Maybe you need an index on create_time.

--
Robert Haas
EnterpriseDB: http://www.enterprisedb.com
The Enterprise Postgres Company


From: Scott Marlowe <scott(dot)marlowe(at)gmail(dot)com>
To: "Heiko L(dot)" <heikol(at)fh-lausitz(dot)de>
Cc: pgsql-performance(at)postgresql(dot)org
Subject: Re: performance sol10 zone (fup)
Date: 2010-08-12 04:12:08
Message-ID: AANLkTik7W3qcttmDwrgujXsn9eraVoMGL2ADXHB994X2@mail.gmail.com
Views: Raw Message | Whole Thread | Download mbox | Resend email
Lists: pgsql-performance

On Wed, Aug 4, 2010 at 1:16 AM, Heiko L. <heikol(at)fh-lausitz(dot)de> wrote:
> Hallo,
>
> Im running pg-8,pgpoolII on sol10-zone.

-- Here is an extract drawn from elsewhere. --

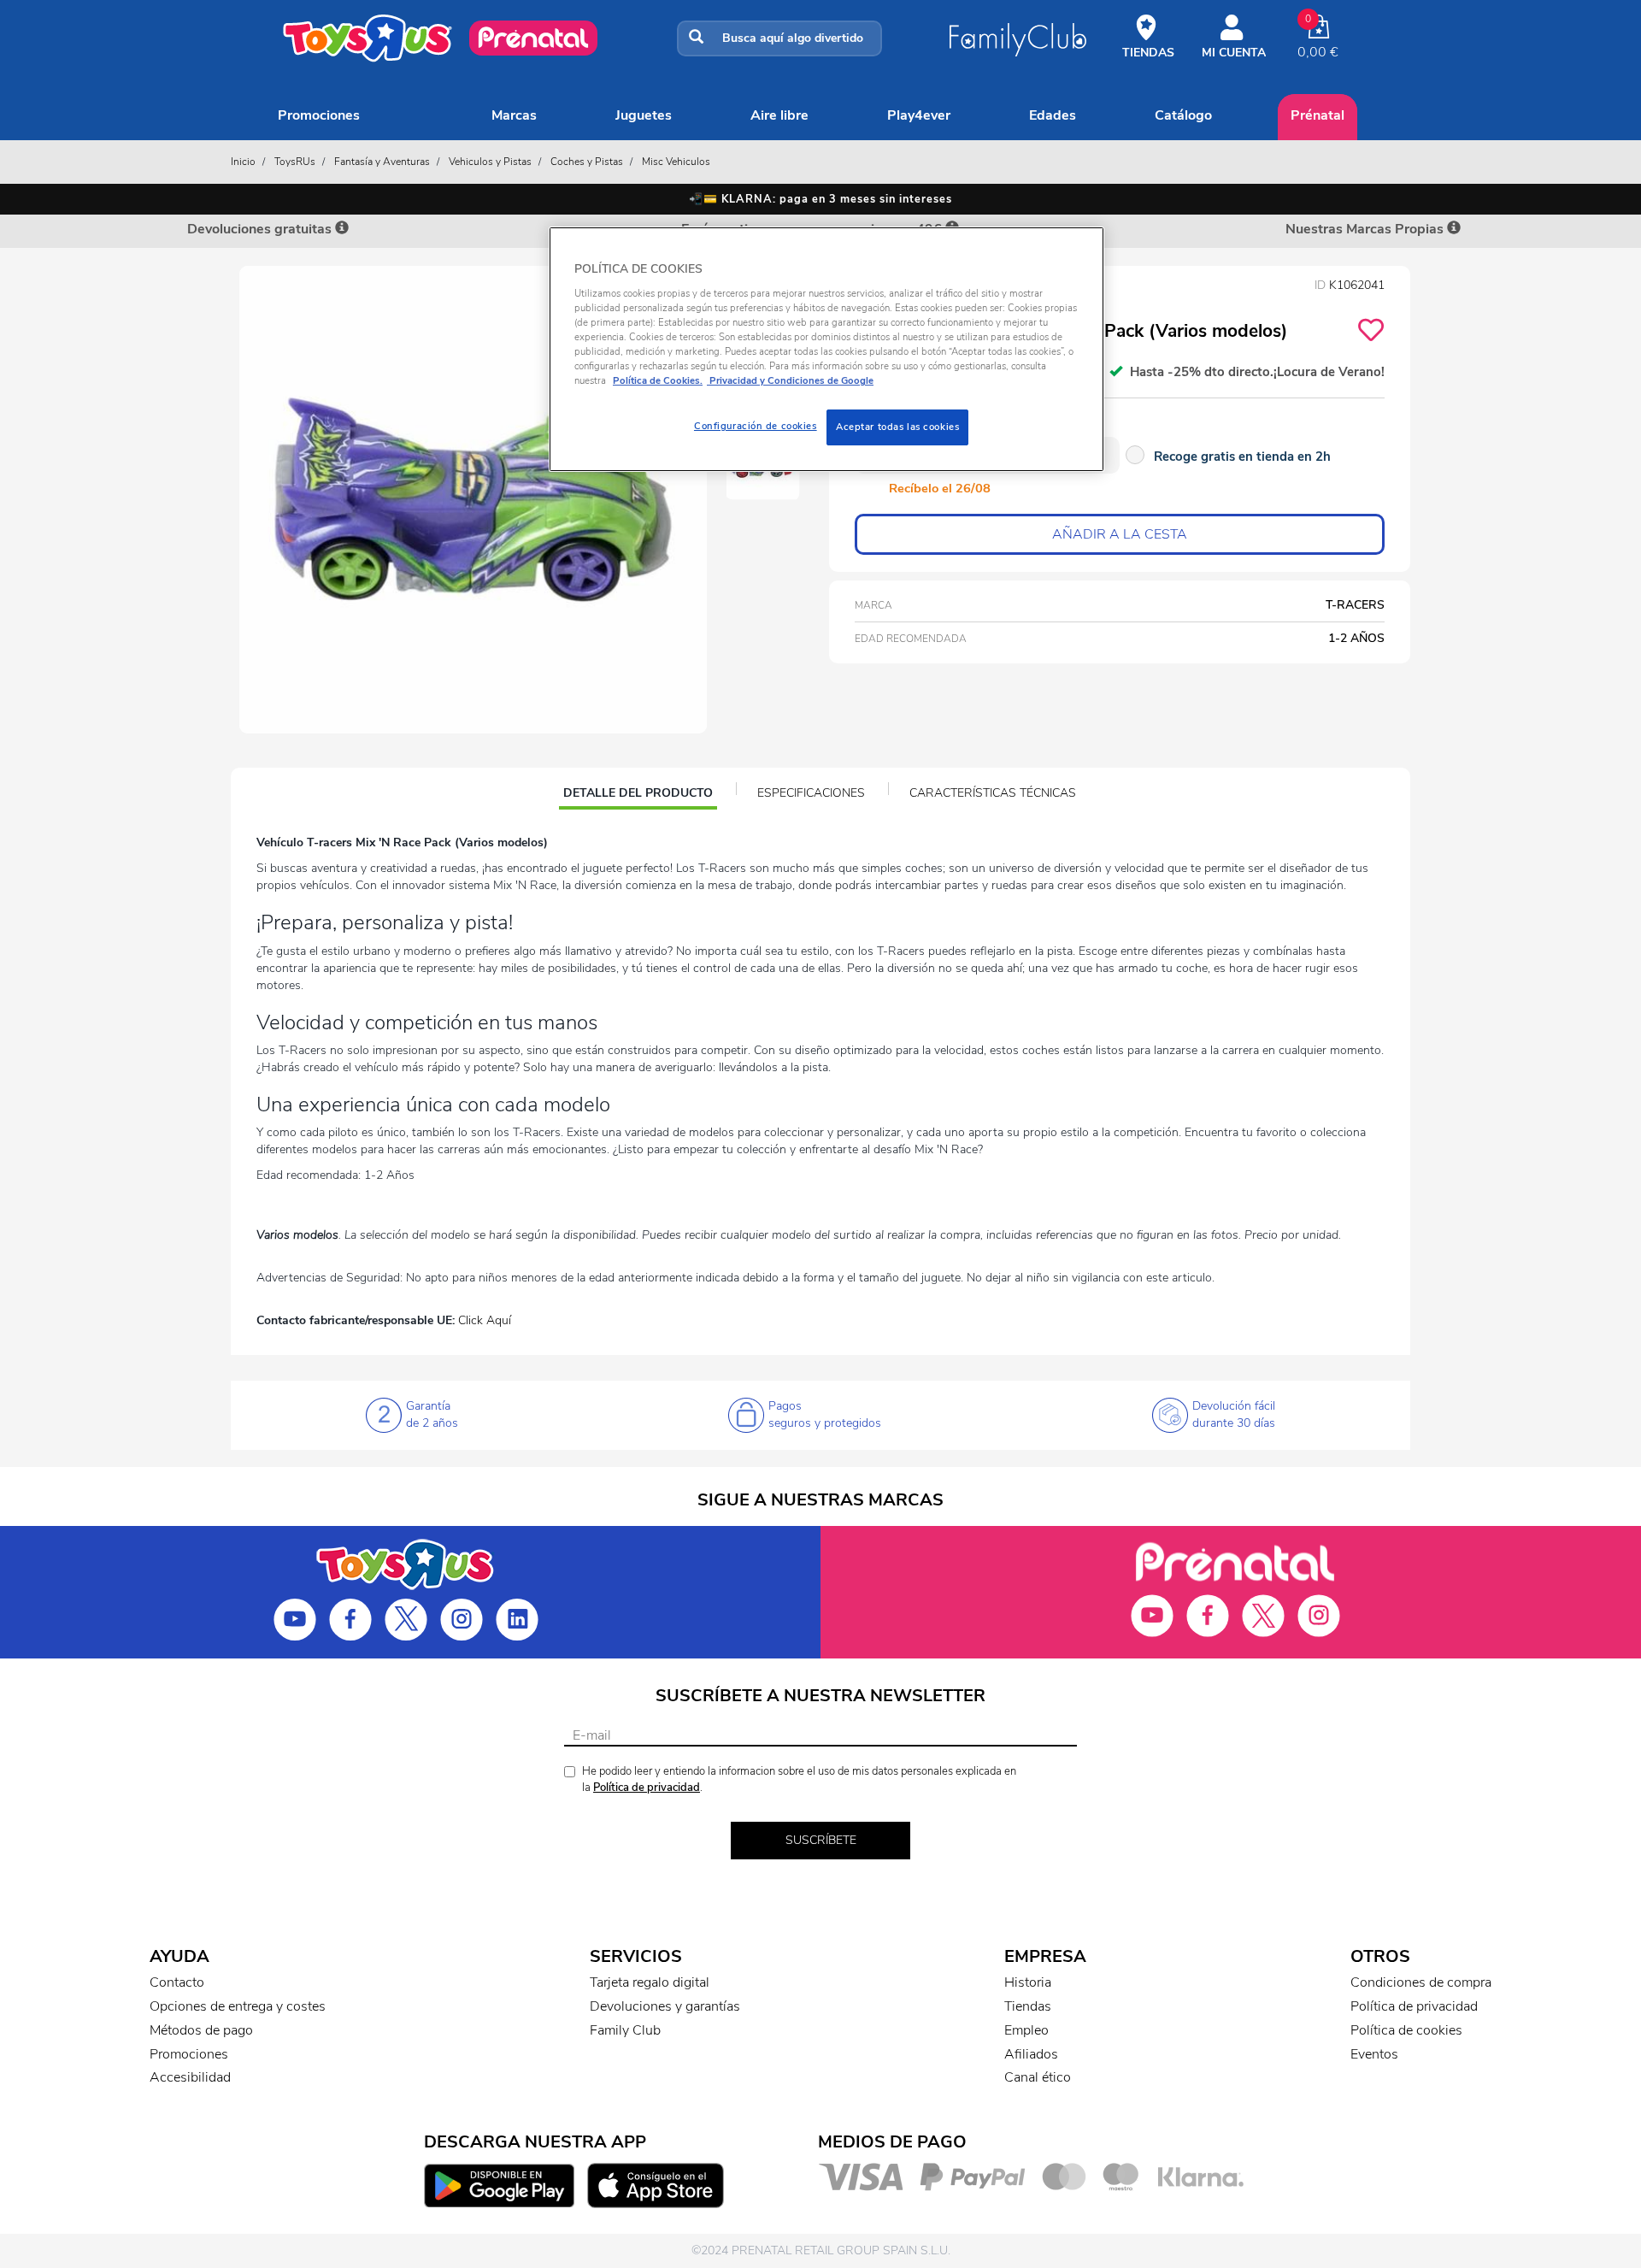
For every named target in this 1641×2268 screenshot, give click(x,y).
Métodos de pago (201, 2030)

I noticed late you mention 8.3.1. Two points, you're missing > 1 year
of updates, bug fixes, security patches etc. Assuming this version
was fast before, we'll assume it's not the cause of this problem,
however, you're asking for trouble with a version that old. There are
bugs that might not bite you today, but may well in the future.
Please upgrade to 8.3.11.

> After update sol10u7, queries on coltype timestamp are very slow.
> System: sparc, 2GB RAM

Is it possible you had an index that was working that now isn't? Are
the queries you included the real ones or approximations?

It looks like you have a bunch of seq scans happening. If they're all
happening on the same table or small set of them, then a lot of
queries should be able to access them in any order together in 8.3

Are sequential scans normal for this query when it runs fast?

What does vmstat 10 and / or iostat -xd 10 have to say while this is running?

--
To understand recursion, one must first understand recursion.